Tracks
Dead Mellotron: "Nothing I Ever Imagined"
(2009)
By George Bass | 18 February 2009
We all like a bit of shoegaze; we all like a night in the mosh pit. Indulge the two at the same time, though, and end up mauve and carsick, your sinal fluid swirling like Australian tap water. Can’t do that featherlite breath thing and break the Van Halen barrier at the same time, not without some kind of asthma attack—or can you? You can if you’re a Dead Mellotron, specially bred to erupt jauntily from a bank of blurred VH1 monitors. According to his Last.fm page, Louisiana’s Frazier Mellotron attributes his “super verbose lo-fi area aesthetics” to an origin in in vitro fertilization and the growing pains with his parents: celebrity geologist versus fallen lesbian.
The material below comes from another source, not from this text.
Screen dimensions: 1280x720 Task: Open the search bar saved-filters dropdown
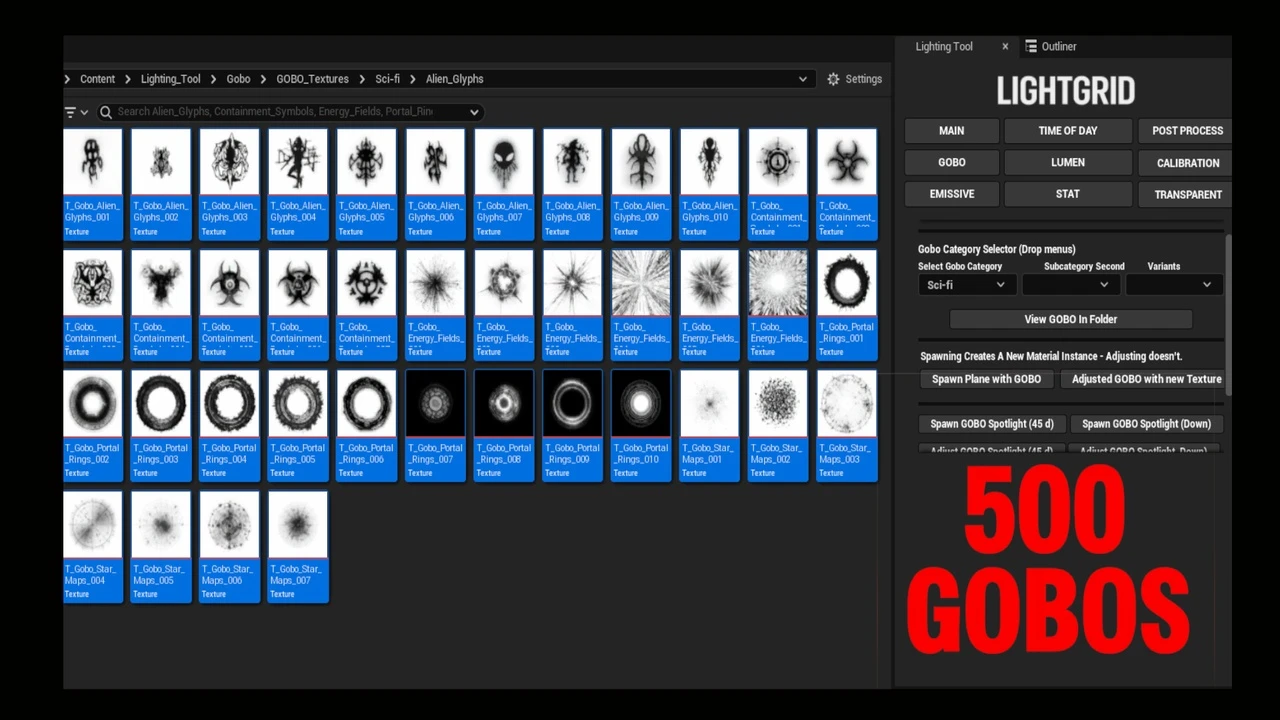[x=474, y=112]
It’s hard to imagine what party time’s like at the family get-togethers, so Dead’s “Nothing I Ever Imagined” from his Ghost Light Constellation EP (help yourselves) is the perfect way to go meet the Fockers. If you can picture Isn’t Anything (1988) redubbed for the super-16 nuts, you’ve broken the back of the plan here: a dirty ambient scorch that chugs like runaway diesel, vocals pushed back to a Grouper-like smear. And what bounces this from the kiddie pool of disposable Loveless wannabes is its out-and-out whiff of mischief—looping and rooted in warped little hanging baskets, each one happily screaming “steal me.” Fuck you, Shields, you cosy old blighter, and everyone who financed your road trip. We made this one from Happy Meal toys for less than the pence in your cup-holder.